Thomas Aquinas as Reader of the Psalms


Thomas Aquinas as Reader of the Psalms. By Thomas F. Ryan. Studies in Spirituality and Theology 6. Notre Dame: University of Notre Dame Press, 2000. 248pp. $40.00.

As the title suggests, Thomas F. Ryan's book emphasizes the importance of biblical commentary as a record of historical reader response and presents Saint Thomas's specific way of interpreting the Book of Psalms as a manifestation of his (and his audience's) Dominican spirituality. This is a very interesting study, valuable both for its direct, original contribution to Thomistic studies and for the larger questions it raises about the relationship between theology and spirituality.

Ryan's book focuses on Super Psalmos, a reportatio of expository lectures on the Book of Psalms that Thomas Aquinas (died 1274) delivered to Dominican students at the provincial house in Naples during the last years of his life (1272-1273). Neglected by scholars, Super Psalmos presents Christian doctrine in the form of a biblical commentary, a literary genre whose conventions differ considerably from those of the Summae for which Thomas is justly famous. Chapter One highlights two of these conventions: the Aristotelian prologue to Super Psalmos and Thomas's employment of divisio textus in the commentary as a whole. Chapter Two explores Thomas's use of scriptural quotations and questions in his interpretation of the Psalms, comparing them to those found in the third part of the Summa Theologiae, another of his late works.
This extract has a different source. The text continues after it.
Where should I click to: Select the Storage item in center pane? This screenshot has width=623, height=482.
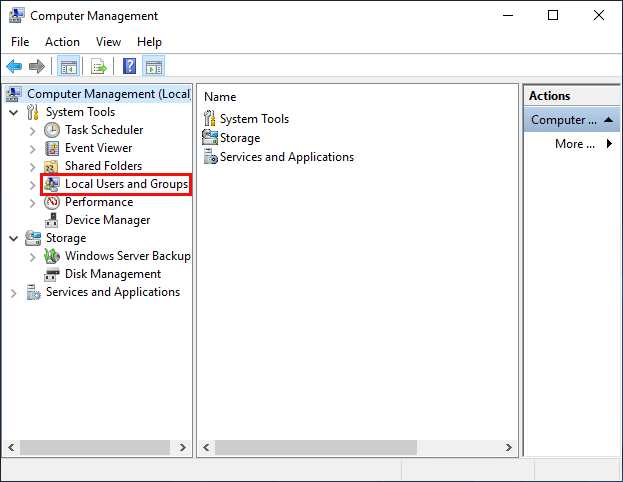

Much of Ryan's book (Chapters Three and Four) is devoted to a comparison of Thomas's treatment of the topics of Christ and prayer in the tertia pars of the Summa and in Super Psalmos. The comparison not only brings to the fore generic differences in the treatment of these two topics, but also helps Ryan to understand and to explain what Thomas means in the Prologue when he terms Christ "the material," and prayer "the formal" cause of the Psalter.

What does it mean to say that Christ is the subject matter of the Psalms? Ryan shows that the issue is complex, because Thomas's Christocentric assertions in the [End Page 125] Prologue "do not always seem to be borne out in the commentary" (61), where Christ is in fact mentioned much less than one might expect, given Thomas's claim that the "content" of all the Psalms "is Christ" (61). Indeed, Thomas devotes "little time . . . to Christ's example in Super Psalmos" (120).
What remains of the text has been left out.